TRY IT →
When every entry has been read, print each one back exactly.

GIVEN RECORDS →

┏━━

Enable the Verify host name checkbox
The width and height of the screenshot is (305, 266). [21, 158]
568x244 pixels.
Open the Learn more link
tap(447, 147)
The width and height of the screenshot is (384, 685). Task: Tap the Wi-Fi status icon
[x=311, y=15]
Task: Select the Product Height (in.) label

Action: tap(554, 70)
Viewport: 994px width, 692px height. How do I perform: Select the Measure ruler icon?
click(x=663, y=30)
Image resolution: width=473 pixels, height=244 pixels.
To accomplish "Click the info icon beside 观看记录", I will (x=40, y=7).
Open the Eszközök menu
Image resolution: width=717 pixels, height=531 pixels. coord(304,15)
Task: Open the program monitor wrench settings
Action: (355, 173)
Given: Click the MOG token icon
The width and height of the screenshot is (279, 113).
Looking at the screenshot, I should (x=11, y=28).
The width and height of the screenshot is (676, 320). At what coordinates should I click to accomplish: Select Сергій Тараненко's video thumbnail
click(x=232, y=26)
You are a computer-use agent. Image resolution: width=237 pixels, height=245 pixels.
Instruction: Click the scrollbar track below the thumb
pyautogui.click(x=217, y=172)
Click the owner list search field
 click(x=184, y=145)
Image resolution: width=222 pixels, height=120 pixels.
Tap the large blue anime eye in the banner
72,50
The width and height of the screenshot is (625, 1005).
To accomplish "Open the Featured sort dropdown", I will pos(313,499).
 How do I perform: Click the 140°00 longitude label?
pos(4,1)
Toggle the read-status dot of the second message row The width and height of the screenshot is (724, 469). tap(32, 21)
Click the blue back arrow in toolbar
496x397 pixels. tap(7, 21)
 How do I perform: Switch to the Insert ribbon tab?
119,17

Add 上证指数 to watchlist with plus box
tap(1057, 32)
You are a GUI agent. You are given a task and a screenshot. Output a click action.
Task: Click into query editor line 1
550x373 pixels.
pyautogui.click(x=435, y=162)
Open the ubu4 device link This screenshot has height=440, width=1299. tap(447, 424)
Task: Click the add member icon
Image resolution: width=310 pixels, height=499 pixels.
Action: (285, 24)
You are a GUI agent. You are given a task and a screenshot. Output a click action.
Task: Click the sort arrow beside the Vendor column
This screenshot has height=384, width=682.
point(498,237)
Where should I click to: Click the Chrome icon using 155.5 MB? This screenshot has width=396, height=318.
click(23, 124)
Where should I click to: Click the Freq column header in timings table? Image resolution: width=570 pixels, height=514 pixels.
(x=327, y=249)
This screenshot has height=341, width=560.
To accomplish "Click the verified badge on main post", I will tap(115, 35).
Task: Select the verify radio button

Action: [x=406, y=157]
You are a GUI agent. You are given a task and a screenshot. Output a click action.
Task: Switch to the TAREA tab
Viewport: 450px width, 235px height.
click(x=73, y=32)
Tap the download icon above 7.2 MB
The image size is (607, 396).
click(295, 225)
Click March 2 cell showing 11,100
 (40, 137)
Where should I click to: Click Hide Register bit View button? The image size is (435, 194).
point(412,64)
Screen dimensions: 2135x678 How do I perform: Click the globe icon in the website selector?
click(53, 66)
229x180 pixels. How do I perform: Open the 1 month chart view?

┗━━

EXERCISE SOLUTION →
Enable the Verify host name checkbox
The width and height of the screenshot is (305, 266). [21, 158]
568x244 pixels.
Open the Learn more link
tap(447, 147)
The width and height of the screenshot is (384, 685). Task: Tap the Wi-Fi status icon
[x=311, y=15]
Task: Select the Product Height (in.) label

Action: tap(554, 70)
Viewport: 994px width, 692px height. How do I perform: Select the Measure ruler icon?
click(x=663, y=30)
Image resolution: width=473 pixels, height=244 pixels.
To accomplish "Click the info icon beside 观看记录", I will (x=40, y=7).
Open the Eszközök menu
Image resolution: width=717 pixels, height=531 pixels. coord(304,15)
Task: Open the program monitor wrench settings
Action: (355, 173)
Given: Click the MOG token icon
The width and height of the screenshot is (279, 113).
Looking at the screenshot, I should (x=11, y=28).
The width and height of the screenshot is (676, 320). At what coordinates should I click to accomplish: Select Сергій Тараненко's video thumbnail
click(x=232, y=26)
You are a computer-use agent. Image resolution: width=237 pixels, height=245 pixels.
Instruction: Click the scrollbar track below the thumb
pyautogui.click(x=217, y=172)
Click the owner list search field
 click(x=184, y=145)
Image resolution: width=222 pixels, height=120 pixels.
Tap the large blue anime eye in the banner
72,50
The width and height of the screenshot is (625, 1005).
To accomplish "Open the Featured sort dropdown", I will pos(313,499).
 How do I perform: Click the 140°00 longitude label?
pos(4,1)
Toggle the read-status dot of the second message row The width and height of the screenshot is (724, 469). tap(32, 21)
Click the blue back arrow in toolbar
496x397 pixels. tap(7, 21)
 How do I perform: Switch to the Insert ribbon tab?
119,17

Add 上证指数 to watchlist with plus box
tap(1057, 32)
You are a GUI agent. You are given a task and a screenshot. Output a click action.
Task: Click into query editor line 1
550x373 pixels.
pyautogui.click(x=435, y=162)
Open the ubu4 device link This screenshot has height=440, width=1299. tap(447, 424)
Task: Click the add member icon
Image resolution: width=310 pixels, height=499 pixels.
Action: (285, 24)
You are a GUI agent. You are given a task and a screenshot. Output a click action.
Task: Click the sort arrow beside the Vendor column
This screenshot has height=384, width=682.
point(498,237)
Where should I click to: Click the Chrome icon using 155.5 MB? This screenshot has width=396, height=318.
click(23, 124)
Where should I click to: Click the Freq column header in timings table? Image resolution: width=570 pixels, height=514 pixels.
(x=327, y=249)
This screenshot has height=341, width=560.
To accomplish "Click the verified badge on main post", I will tap(115, 35).
Task: Select the verify radio button

Action: [x=406, y=157]
You are a GUI agent. You are given a task and a screenshot. Output a click action.
Task: Switch to the TAREA tab
Viewport: 450px width, 235px height.
click(x=73, y=32)
Tap the download icon above 7.2 MB
The image size is (607, 396).
click(295, 225)
Click March 2 cell showing 11,100
 (40, 137)
Where should I click to: Click Hide Register bit View button? The image size is (435, 194).
point(412,64)
Screen dimensions: 2135x678 How do I perform: Click the globe icon in the website selector?
click(53, 66)
229x180 pixels. How do I perform: Open the 1 month chart view?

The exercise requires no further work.